BEGIN RECORDS

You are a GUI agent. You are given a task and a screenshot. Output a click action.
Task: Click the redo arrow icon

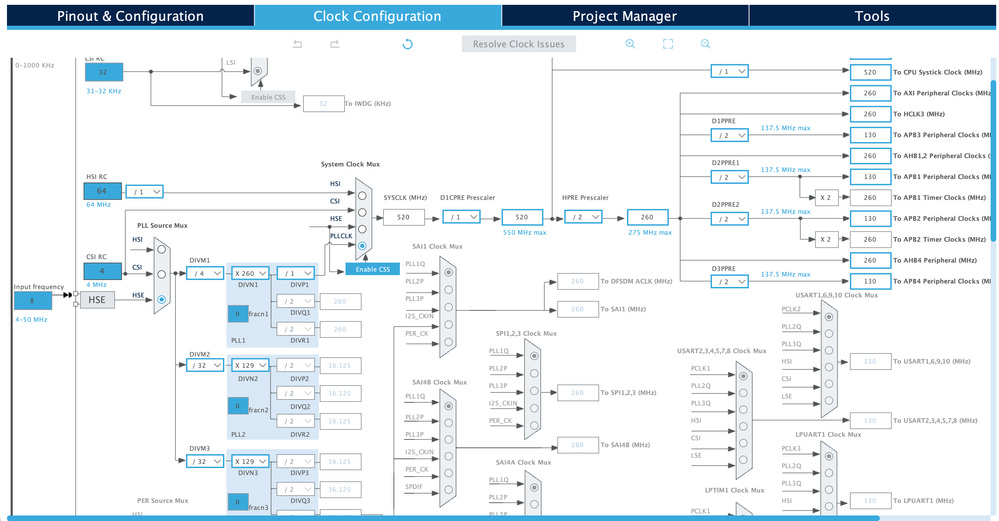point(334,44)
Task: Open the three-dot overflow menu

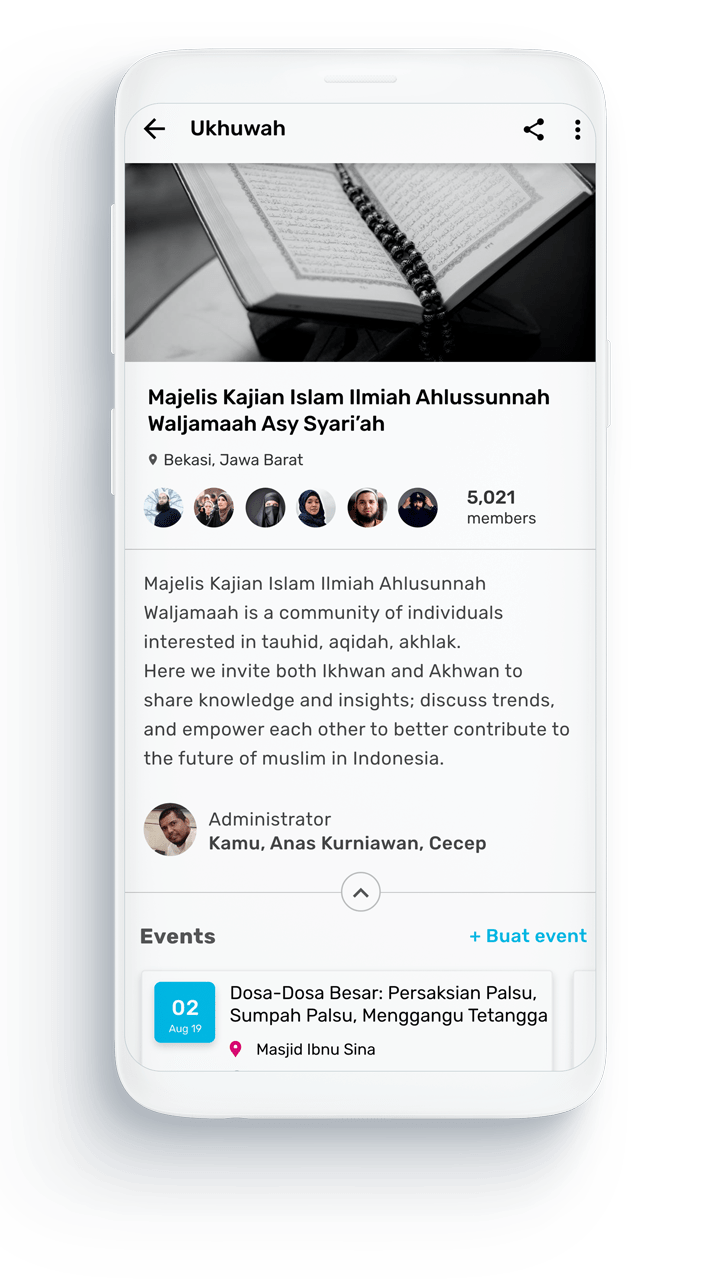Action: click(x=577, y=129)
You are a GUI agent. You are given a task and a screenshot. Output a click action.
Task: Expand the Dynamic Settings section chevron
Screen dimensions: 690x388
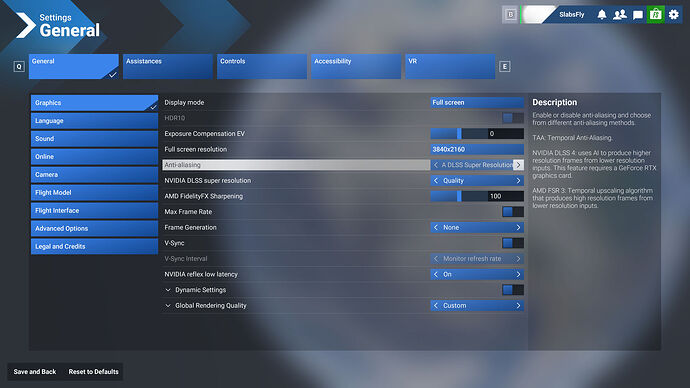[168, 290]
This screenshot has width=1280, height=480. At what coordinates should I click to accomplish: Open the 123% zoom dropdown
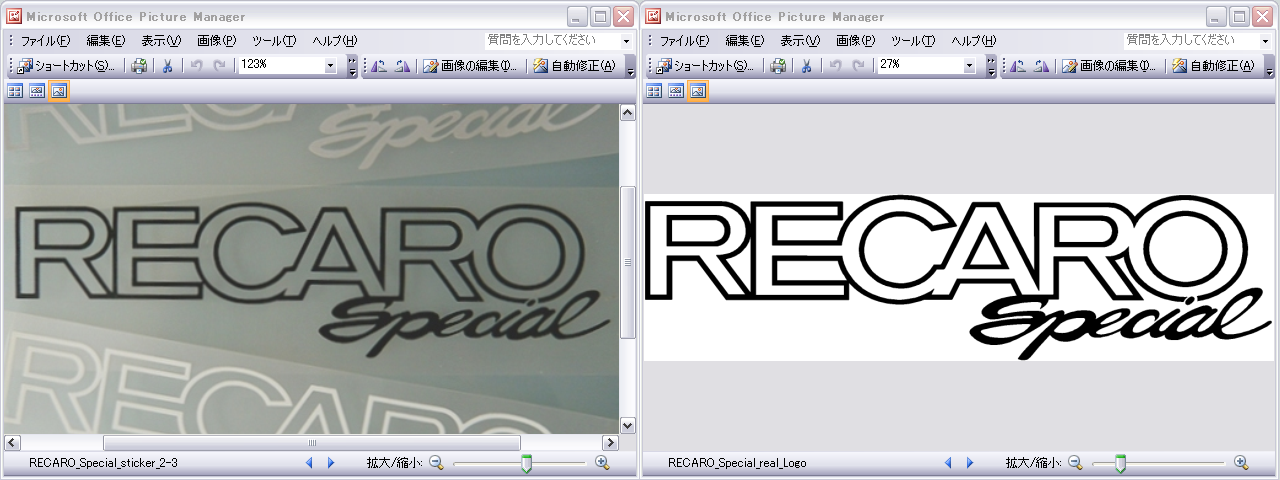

END RECORDS

_INSTRUCTIONS TO FOLLOW_
From the line with "Task: Expand the" down to the end of the entries, retype each line exactly as written, but drop the pictures.

_SOLUTION_
Task: Expand the Dynamic Settings section chevron
Screen dimensions: 690x388
[168, 290]
This screenshot has width=1280, height=480. At what coordinates should I click to accomplish: Open the 123% zoom dropdown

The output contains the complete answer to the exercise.